Parallelism#
To facilitate parallel execution, SMAC supports executing multiple workers simultaneously via Dask. Using this functionality, splits SMAC into a main process, and DASK workers which handle the execution. The main job handles the optimization process, and coordinates the executor jobs. The executors are queried with the target function and hyperparameter configurations, execute them, and return their result. The executors remain open between different executions.
Note
Please keep in mind that additional workers are only used to evaluate trials. The main thread still orchestrates the optimization process, including training the surrogate model.
Warning
When using multiple workers, SMAC is not reproducible anymore.
Parallelizing Locally#
To utilize parallelism locally, that means running workers on the same machine as the main jobs, specify the n_workers keyword when creating the scenario.
Parallelizing on SLURM#
To utilize this split of main and execution jobs on a SLURM cluster, SMAC supports manually specifying a Dask client. This allows executing the target function on dedicated SLURM jobs that are necessarily configured with the same hardware requirements,.
Note
While most SLURM clusters behave similarly, the example DASK client might not work for every cluster. For example, some clusters only allow spawning new jobs from the login node.
To configure SMAC properly for each cluster, you need to know the ports which allow communication between main and worker jobs.

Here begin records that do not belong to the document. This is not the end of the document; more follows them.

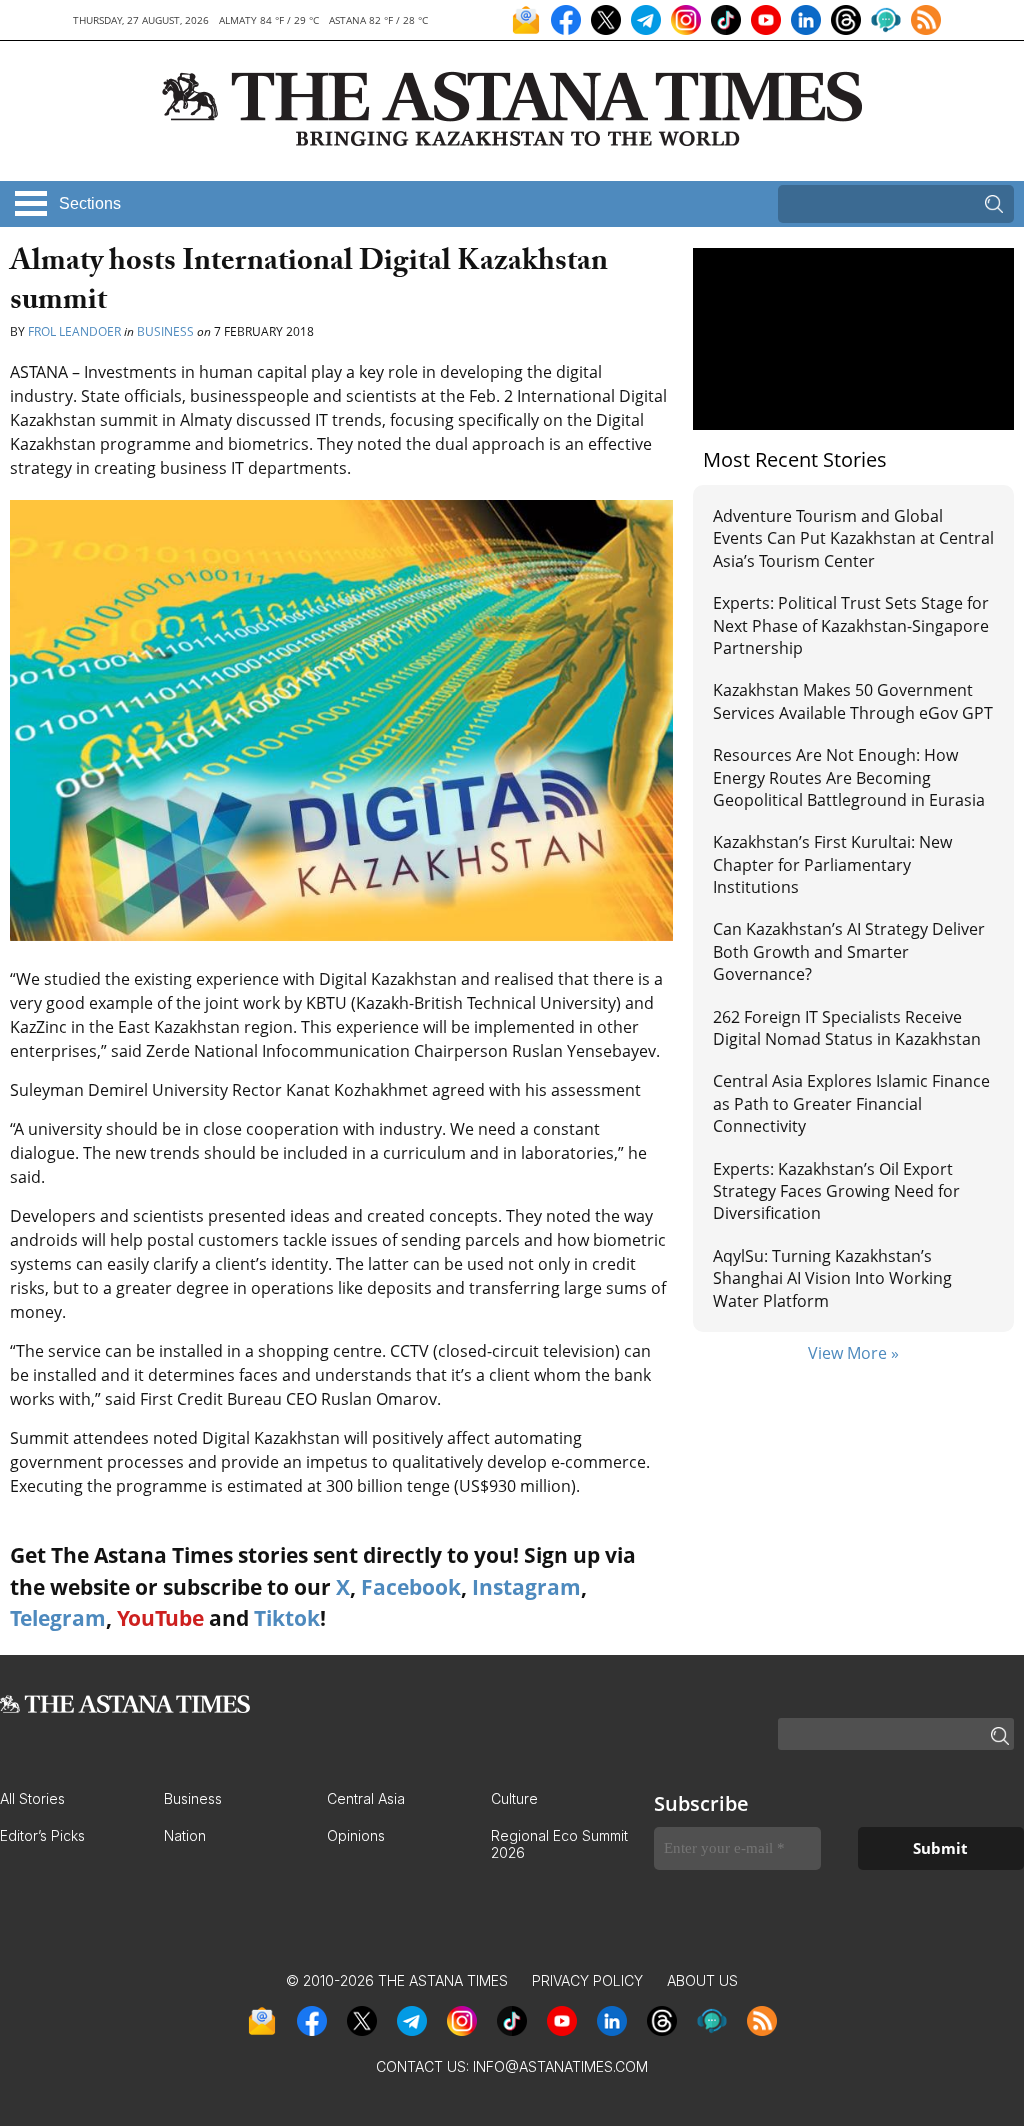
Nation (185, 1835)
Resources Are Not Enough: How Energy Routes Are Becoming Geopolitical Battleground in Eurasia (849, 777)
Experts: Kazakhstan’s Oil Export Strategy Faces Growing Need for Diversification (836, 1191)
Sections (90, 203)
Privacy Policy (587, 1980)
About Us (702, 1980)
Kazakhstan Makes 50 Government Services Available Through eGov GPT (853, 701)
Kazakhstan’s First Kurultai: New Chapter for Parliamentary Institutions (832, 864)
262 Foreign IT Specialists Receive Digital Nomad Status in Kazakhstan (847, 1028)
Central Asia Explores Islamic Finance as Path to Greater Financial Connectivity (851, 1103)
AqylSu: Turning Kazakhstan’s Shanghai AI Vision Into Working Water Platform (832, 1278)
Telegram (58, 1618)
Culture (514, 1798)
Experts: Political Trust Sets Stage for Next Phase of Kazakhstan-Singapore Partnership (851, 625)
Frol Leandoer (74, 331)
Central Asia (366, 1798)
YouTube (160, 1618)
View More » (853, 1353)
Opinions (356, 1835)
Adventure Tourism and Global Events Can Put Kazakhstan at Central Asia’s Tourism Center (853, 538)
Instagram (526, 1587)
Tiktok (287, 1618)
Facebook (411, 1587)
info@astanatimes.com (560, 2066)
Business (165, 331)
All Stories (32, 1798)
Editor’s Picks (42, 1835)
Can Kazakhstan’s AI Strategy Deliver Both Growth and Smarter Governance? (849, 951)
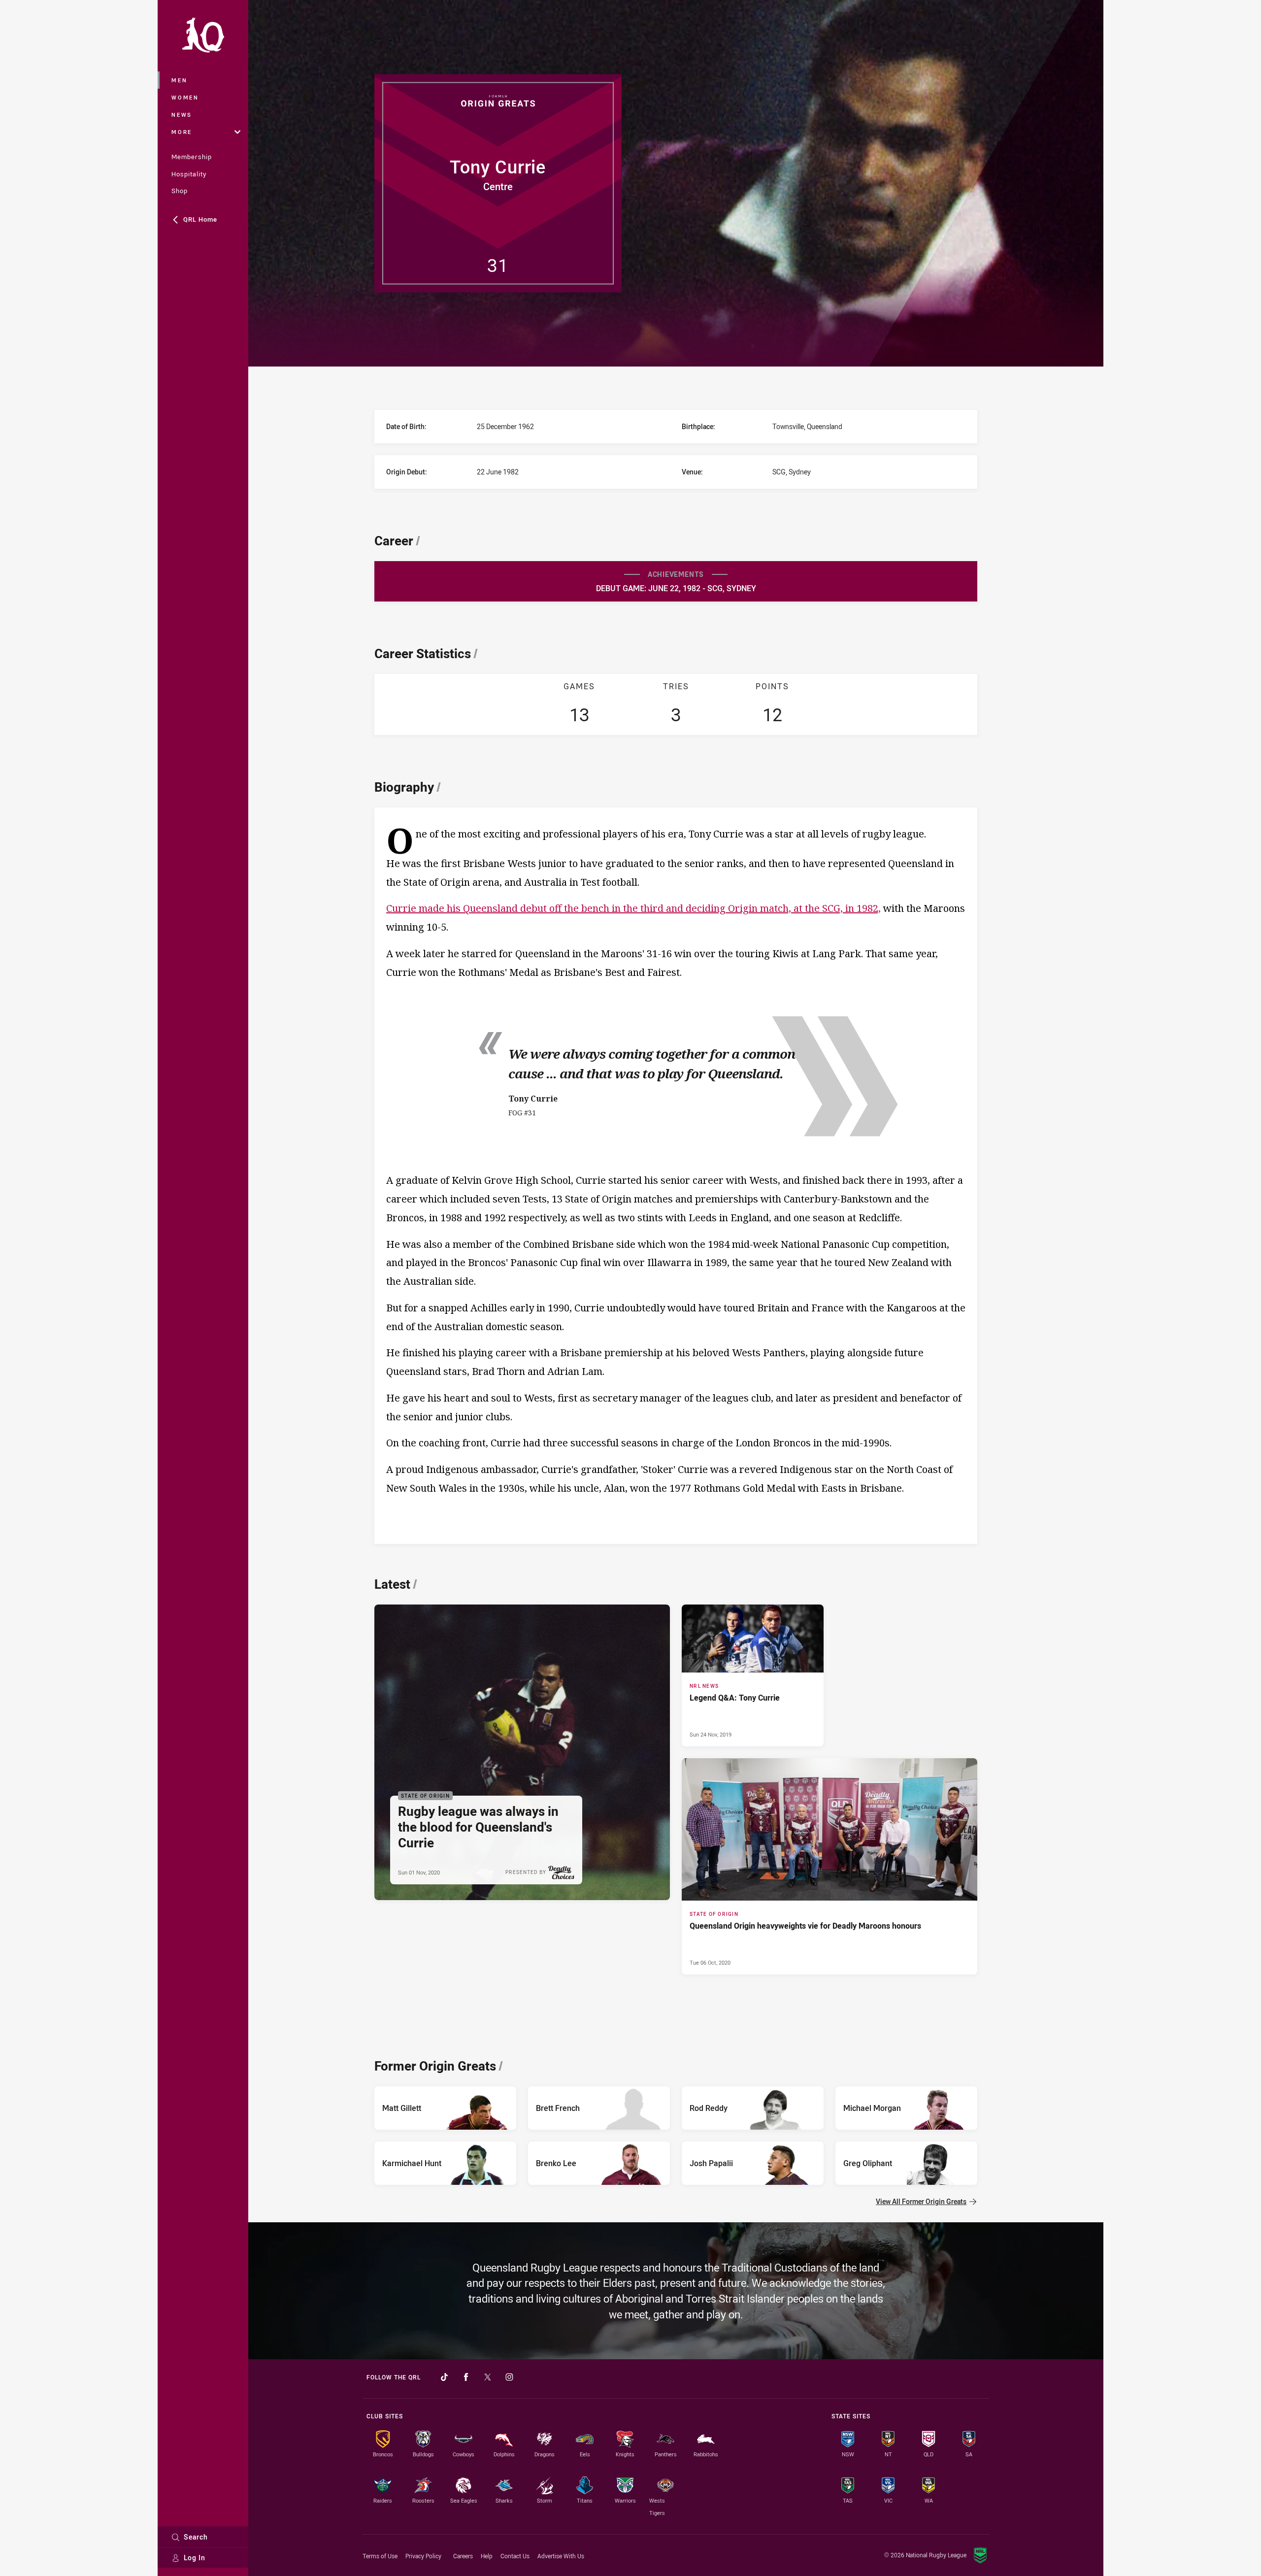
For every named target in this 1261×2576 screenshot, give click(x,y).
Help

The dask client is then created as follows:
...
from smac import BlackBoxFacade, Scenario
from dask_jobqueue import SLURMCluster
cluster = SLURMCluster(
queue="partition_name", # Name of the partition
cores=4, # CPU cores requested
memory="4 GB", # RAM requested
walltime="00:10:00", # Walltime limit for a runner job.
processes=1, # Number of processes per worker
log_directory="tmp/smac_dask_slurm", # Logging directory
nanny=False, # False unless you want to use pynisher
worker_extra_args=[
"--worker-port", # Worker port range
"60010:60100"], # Worker port range
scheduler_options={
"port": 60001, # Main Job Port
},
)
cluster.scale(jobs=n_workers)
# Dask creates n_workers jobs on the cluster which stay open.
client = Client(
address=cluster,
)
#Dask waits for n_workers workers to be created
client.wait_for_workers(n_workers)
# Now we use SMAC to find the best hyperparameters
smac = BlackBoxFacade(
scenario, # Pass scenario
model.train, # Pass Pass target-function
overwrite=True, # Overrides any previous result
dask_client=client, # Pass dask_client
)
incumbent = smac.optimize()
The full example of this code is given in parallelism example.